▸ **ACTIVITY**
Compute the number of lines in the following data that include the word "formatting", and output that number alone.

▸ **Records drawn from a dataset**
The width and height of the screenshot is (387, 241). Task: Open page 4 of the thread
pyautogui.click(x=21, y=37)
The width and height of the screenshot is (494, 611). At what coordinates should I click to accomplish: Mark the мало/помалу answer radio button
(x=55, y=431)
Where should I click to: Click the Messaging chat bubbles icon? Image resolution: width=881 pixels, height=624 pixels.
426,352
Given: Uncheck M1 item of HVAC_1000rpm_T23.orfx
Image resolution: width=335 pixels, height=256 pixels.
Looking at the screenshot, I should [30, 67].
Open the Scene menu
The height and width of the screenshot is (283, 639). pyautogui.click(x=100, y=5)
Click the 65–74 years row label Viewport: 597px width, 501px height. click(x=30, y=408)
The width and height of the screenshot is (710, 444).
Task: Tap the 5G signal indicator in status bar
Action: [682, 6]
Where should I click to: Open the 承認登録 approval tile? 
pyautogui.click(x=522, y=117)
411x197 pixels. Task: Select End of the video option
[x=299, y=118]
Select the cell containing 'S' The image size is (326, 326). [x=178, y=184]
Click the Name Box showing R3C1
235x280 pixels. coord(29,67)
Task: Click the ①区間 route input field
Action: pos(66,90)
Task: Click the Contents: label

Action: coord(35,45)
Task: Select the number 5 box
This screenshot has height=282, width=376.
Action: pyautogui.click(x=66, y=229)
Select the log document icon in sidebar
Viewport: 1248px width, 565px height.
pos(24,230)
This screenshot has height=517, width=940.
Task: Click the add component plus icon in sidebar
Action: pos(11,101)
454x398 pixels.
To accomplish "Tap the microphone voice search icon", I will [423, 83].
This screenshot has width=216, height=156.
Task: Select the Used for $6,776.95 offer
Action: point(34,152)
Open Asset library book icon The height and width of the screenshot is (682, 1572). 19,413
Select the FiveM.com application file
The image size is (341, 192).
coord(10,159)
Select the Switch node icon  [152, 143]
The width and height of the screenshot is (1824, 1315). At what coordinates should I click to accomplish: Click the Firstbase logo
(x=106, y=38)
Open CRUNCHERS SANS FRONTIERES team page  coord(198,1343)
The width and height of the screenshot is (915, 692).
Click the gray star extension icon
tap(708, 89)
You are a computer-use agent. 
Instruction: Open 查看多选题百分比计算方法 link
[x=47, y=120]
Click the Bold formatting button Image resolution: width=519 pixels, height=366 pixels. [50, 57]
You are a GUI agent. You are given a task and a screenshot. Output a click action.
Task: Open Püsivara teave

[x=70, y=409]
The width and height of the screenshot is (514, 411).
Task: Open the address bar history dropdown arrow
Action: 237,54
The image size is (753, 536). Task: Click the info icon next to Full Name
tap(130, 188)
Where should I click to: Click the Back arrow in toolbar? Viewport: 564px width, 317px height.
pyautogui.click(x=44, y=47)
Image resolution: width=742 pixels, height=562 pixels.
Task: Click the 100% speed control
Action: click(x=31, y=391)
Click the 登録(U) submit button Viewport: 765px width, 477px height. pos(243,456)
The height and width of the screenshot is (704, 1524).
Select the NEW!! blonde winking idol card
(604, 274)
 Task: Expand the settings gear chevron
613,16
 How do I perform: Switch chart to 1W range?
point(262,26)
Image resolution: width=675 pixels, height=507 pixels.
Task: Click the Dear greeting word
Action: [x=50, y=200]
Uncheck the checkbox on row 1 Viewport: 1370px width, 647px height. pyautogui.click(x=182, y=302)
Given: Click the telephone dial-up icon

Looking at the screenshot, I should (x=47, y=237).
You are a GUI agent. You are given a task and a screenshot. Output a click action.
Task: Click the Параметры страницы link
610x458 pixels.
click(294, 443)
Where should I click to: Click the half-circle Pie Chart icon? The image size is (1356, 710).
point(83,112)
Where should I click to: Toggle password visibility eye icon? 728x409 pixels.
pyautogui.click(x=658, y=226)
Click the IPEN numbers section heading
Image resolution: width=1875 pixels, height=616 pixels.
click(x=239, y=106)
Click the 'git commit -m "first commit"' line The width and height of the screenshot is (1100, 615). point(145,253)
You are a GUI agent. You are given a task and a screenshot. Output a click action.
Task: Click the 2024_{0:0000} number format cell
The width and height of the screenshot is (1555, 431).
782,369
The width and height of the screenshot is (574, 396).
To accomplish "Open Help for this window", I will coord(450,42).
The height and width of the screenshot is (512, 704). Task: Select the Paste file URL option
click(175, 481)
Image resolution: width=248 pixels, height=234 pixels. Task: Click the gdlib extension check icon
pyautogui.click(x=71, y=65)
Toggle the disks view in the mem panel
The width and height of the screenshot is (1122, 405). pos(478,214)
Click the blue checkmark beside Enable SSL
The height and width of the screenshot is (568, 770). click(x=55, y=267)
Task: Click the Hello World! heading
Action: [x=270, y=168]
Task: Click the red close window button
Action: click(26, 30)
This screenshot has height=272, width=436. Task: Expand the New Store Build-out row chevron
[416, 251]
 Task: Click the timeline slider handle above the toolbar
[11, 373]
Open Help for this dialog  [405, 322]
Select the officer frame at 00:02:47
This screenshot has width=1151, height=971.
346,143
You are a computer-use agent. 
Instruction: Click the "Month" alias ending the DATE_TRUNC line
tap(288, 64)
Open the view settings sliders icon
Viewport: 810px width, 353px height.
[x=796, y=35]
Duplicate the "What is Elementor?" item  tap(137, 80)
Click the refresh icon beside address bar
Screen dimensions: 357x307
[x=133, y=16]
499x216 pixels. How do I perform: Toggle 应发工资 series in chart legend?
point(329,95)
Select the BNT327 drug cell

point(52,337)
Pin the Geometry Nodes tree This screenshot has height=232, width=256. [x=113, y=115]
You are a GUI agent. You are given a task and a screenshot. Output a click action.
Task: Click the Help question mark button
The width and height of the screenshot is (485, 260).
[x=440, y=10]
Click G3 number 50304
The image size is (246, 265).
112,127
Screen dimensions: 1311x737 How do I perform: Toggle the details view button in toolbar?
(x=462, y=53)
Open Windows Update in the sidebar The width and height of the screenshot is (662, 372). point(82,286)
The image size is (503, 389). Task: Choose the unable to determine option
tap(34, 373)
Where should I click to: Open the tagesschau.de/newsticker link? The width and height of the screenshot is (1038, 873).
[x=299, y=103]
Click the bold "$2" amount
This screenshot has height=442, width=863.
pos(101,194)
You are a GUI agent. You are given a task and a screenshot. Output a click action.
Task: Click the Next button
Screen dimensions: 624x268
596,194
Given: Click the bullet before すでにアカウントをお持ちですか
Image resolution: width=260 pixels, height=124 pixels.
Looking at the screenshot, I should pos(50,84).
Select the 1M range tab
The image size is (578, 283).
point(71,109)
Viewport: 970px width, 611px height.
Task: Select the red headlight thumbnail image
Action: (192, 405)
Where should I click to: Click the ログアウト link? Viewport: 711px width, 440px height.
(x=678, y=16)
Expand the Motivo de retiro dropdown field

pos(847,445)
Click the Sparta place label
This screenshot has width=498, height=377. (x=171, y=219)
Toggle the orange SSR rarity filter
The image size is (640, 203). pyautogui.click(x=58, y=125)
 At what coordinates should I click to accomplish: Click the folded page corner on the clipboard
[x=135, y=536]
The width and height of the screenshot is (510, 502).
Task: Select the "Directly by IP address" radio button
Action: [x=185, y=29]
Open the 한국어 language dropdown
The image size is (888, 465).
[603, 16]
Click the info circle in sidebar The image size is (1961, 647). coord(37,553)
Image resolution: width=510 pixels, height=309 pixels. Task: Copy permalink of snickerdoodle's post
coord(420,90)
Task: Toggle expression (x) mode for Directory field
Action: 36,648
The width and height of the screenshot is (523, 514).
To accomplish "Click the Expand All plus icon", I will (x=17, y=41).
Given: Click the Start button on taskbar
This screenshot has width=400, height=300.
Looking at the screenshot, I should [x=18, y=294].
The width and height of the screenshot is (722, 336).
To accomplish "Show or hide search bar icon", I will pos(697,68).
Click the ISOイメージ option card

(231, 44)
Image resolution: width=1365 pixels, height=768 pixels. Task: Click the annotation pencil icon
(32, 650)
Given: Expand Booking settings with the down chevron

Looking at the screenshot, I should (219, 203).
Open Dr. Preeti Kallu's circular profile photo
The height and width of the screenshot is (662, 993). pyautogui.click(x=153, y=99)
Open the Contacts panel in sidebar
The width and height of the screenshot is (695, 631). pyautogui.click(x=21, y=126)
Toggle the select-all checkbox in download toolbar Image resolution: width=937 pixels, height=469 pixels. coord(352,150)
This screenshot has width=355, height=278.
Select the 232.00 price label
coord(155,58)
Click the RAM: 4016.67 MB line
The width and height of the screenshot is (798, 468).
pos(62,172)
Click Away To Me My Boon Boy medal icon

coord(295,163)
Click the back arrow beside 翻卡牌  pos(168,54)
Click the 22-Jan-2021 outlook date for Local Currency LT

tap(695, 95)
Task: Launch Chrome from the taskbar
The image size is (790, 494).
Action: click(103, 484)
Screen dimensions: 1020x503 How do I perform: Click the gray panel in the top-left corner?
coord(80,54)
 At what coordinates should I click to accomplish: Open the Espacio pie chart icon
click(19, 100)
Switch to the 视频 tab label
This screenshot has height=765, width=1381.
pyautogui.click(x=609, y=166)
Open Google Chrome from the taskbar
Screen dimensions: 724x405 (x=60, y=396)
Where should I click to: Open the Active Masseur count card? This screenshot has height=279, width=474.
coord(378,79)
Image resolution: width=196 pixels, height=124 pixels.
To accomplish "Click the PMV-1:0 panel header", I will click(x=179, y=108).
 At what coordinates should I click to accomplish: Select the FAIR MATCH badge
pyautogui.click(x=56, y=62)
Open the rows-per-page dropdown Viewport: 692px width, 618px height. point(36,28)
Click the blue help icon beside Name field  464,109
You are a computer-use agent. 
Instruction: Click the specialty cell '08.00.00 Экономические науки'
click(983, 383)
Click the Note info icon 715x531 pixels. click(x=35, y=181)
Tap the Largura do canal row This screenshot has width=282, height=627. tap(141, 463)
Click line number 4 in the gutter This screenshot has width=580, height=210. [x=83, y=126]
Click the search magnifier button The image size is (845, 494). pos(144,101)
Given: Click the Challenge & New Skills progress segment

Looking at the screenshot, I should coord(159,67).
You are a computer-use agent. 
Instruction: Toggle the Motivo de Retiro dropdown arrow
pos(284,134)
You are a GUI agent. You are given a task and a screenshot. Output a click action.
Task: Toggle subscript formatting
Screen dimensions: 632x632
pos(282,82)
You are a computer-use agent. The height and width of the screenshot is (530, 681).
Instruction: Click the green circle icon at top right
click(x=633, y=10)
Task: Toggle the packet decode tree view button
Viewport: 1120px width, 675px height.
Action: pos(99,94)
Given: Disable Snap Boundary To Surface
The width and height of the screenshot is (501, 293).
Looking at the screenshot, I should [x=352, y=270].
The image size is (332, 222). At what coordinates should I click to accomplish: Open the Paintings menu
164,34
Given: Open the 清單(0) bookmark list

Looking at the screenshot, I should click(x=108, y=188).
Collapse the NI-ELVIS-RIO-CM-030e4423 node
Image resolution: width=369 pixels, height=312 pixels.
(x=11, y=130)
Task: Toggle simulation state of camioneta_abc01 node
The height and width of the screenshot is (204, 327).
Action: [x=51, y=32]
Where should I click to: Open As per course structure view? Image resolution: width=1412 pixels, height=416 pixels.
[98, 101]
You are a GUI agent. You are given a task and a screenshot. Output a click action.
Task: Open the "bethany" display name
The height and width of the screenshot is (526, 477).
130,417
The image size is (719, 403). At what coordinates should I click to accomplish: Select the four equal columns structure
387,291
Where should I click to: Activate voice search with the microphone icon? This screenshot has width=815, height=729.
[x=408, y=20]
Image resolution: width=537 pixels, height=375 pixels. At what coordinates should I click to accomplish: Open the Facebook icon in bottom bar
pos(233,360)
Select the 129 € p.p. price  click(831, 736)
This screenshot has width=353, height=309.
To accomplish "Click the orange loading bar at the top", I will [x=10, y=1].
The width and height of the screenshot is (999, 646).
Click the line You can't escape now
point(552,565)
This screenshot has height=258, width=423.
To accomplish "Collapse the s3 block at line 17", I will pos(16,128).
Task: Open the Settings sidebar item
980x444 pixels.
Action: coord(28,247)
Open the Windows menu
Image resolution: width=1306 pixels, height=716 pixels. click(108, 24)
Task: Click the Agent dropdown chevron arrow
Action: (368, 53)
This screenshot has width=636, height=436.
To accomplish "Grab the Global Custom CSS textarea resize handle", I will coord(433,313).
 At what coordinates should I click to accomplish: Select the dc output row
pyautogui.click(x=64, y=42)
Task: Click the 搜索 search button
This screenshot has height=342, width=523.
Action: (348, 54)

▸ **ANSWER**
2